►
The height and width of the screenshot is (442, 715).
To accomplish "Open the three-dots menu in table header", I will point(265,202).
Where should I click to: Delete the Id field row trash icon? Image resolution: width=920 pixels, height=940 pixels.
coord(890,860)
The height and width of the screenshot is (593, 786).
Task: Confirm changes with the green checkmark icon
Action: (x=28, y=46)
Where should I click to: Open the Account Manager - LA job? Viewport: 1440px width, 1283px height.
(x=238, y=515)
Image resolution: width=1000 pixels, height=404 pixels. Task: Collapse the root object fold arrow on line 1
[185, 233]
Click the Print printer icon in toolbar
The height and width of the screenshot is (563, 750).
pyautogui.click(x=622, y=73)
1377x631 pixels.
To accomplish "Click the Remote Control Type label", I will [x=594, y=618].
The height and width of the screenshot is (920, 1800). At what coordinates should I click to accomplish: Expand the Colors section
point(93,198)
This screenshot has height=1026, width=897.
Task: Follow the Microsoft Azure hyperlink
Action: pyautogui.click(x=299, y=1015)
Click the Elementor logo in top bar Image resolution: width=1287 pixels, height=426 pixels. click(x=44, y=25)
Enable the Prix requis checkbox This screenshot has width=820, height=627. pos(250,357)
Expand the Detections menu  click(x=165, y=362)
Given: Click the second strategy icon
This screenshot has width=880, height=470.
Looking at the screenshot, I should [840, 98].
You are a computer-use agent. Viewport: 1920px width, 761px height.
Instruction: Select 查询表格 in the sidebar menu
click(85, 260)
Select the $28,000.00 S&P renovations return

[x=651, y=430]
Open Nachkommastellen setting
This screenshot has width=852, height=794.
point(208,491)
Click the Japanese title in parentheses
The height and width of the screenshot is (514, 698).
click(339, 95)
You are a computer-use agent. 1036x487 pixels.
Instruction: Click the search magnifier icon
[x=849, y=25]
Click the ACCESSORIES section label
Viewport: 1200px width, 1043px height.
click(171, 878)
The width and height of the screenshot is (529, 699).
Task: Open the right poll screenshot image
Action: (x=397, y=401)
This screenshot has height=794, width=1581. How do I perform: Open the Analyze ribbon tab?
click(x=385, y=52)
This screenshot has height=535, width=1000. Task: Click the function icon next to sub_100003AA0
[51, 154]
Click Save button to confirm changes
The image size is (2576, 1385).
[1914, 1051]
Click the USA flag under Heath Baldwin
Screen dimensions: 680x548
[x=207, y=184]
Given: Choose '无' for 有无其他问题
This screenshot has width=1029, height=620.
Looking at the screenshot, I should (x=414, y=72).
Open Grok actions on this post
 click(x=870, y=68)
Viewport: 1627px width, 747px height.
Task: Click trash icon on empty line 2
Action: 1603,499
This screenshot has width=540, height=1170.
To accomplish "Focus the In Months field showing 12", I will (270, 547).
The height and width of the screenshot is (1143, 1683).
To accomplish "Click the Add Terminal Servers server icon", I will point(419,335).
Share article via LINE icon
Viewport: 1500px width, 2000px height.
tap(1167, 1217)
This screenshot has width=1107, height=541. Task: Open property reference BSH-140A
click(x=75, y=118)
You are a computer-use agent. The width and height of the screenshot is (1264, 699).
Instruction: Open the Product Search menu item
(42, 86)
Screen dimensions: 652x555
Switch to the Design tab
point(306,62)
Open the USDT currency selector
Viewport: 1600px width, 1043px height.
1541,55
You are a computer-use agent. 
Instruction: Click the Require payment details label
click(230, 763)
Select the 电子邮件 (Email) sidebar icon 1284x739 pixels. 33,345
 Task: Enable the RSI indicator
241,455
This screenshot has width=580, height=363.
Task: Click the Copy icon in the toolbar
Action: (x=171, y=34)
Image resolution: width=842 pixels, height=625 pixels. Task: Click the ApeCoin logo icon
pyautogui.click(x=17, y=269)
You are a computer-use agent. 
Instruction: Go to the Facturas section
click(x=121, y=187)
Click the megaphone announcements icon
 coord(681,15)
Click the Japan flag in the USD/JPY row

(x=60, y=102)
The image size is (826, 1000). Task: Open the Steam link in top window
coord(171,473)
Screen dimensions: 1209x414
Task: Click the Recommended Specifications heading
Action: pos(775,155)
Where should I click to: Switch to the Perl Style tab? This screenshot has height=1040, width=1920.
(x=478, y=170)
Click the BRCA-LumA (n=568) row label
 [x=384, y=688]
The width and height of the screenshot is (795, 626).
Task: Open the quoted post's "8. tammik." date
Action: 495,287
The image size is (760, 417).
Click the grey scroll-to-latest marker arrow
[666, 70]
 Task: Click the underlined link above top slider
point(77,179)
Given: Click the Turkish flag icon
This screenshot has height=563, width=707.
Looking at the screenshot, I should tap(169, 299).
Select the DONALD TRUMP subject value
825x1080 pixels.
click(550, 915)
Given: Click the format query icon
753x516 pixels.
◄
▶ **Exercise directions**
Repeat the entries word for word. Skip none of them.

▶ **Written answer**
The height and width of the screenshot is (442, 715).
To accomplish "Open the three-dots menu in table header", I will point(265,202).
Where should I click to: Delete the Id field row trash icon? Image resolution: width=920 pixels, height=940 pixels.
coord(890,860)
The height and width of the screenshot is (593, 786).
Task: Confirm changes with the green checkmark icon
Action: (x=28, y=46)
Where should I click to: Open the Account Manager - LA job? Viewport: 1440px width, 1283px height.
(x=238, y=515)
Image resolution: width=1000 pixels, height=404 pixels. Task: Collapse the root object fold arrow on line 1
[185, 233]
Click the Print printer icon in toolbar
The height and width of the screenshot is (563, 750).
pyautogui.click(x=622, y=73)
1377x631 pixels.
To accomplish "Click the Remote Control Type label", I will [x=594, y=618].
The height and width of the screenshot is (920, 1800). At what coordinates should I click to accomplish: Expand the Colors section
point(93,198)
This screenshot has height=1026, width=897.
Task: Follow the Microsoft Azure hyperlink
Action: pyautogui.click(x=299, y=1015)
Click the Elementor logo in top bar Image resolution: width=1287 pixels, height=426 pixels. click(x=44, y=25)
Enable the Prix requis checkbox This screenshot has width=820, height=627. pos(250,357)
Expand the Detections menu  click(x=165, y=362)
Given: Click the second strategy icon
This screenshot has width=880, height=470.
Looking at the screenshot, I should [840, 98].
You are a computer-use agent. Viewport: 1920px width, 761px height.
Instruction: Select 查询表格 in the sidebar menu
click(85, 260)
Select the $28,000.00 S&P renovations return

[x=651, y=430]
Open Nachkommastellen setting
This screenshot has width=852, height=794.
point(208,491)
Click the Japanese title in parentheses
The height and width of the screenshot is (514, 698).
click(339, 95)
You are a computer-use agent. 1036x487 pixels.
Instruction: Click the search magnifier icon
[x=849, y=25]
Click the ACCESSORIES section label
Viewport: 1200px width, 1043px height.
click(171, 878)
The width and height of the screenshot is (529, 699).
Task: Open the right poll screenshot image
Action: (x=397, y=401)
This screenshot has height=794, width=1581. How do I perform: Open the Analyze ribbon tab?
click(x=385, y=52)
This screenshot has height=535, width=1000. Task: Click the function icon next to sub_100003AA0
[51, 154]
Click Save button to confirm changes
The image size is (2576, 1385).
[1914, 1051]
Click the USA flag under Heath Baldwin
Screen dimensions: 680x548
[x=207, y=184]
Given: Choose '无' for 有无其他问题
This screenshot has width=1029, height=620.
Looking at the screenshot, I should (x=414, y=72).
Open Grok actions on this post
 click(x=870, y=68)
Viewport: 1627px width, 747px height.
Task: Click trash icon on empty line 2
Action: 1603,499
This screenshot has width=540, height=1170.
To accomplish "Focus the In Months field showing 12", I will (270, 547).
The height and width of the screenshot is (1143, 1683).
To accomplish "Click the Add Terminal Servers server icon", I will point(419,335).
Share article via LINE icon
Viewport: 1500px width, 2000px height.
tap(1167, 1217)
This screenshot has width=1107, height=541. Task: Open property reference BSH-140A
click(x=75, y=118)
You are a computer-use agent. The width and height of the screenshot is (1264, 699).
Instruction: Open the Product Search menu item
(42, 86)
Screen dimensions: 652x555
Switch to the Design tab
point(306,62)
Open the USDT currency selector
Viewport: 1600px width, 1043px height.
1541,55
You are a computer-use agent. 
Instruction: Click the Require payment details label
click(230, 763)
Select the 电子邮件 (Email) sidebar icon 1284x739 pixels. 33,345
 Task: Enable the RSI indicator
241,455
This screenshot has width=580, height=363.
Task: Click the Copy icon in the toolbar
Action: (x=171, y=34)
Image resolution: width=842 pixels, height=625 pixels. Task: Click the ApeCoin logo icon
pyautogui.click(x=17, y=269)
You are a computer-use agent. 
Instruction: Go to the Facturas section
click(x=121, y=187)
Click the megaphone announcements icon
 coord(681,15)
Click the Japan flag in the USD/JPY row

(x=60, y=102)
The image size is (826, 1000). Task: Open the Steam link in top window
coord(171,473)
Screen dimensions: 1209x414
Task: Click the Recommended Specifications heading
Action: pos(775,155)
Where should I click to: Switch to the Perl Style tab? This screenshot has height=1040, width=1920.
(x=478, y=170)
Click the BRCA-LumA (n=568) row label
 [x=384, y=688]
The width and height of the screenshot is (795, 626).
Task: Open the quoted post's "8. tammik." date
Action: 495,287
The image size is (760, 417).
Click the grey scroll-to-latest marker arrow
[666, 70]
 Task: Click the underlined link above top slider
point(77,179)
Given: Click the Turkish flag icon
This screenshot has height=563, width=707.
Looking at the screenshot, I should tap(169, 299).
Select the DONALD TRUMP subject value
825x1080 pixels.
click(550, 915)
Given: Click the format query icon
753x516 pixels.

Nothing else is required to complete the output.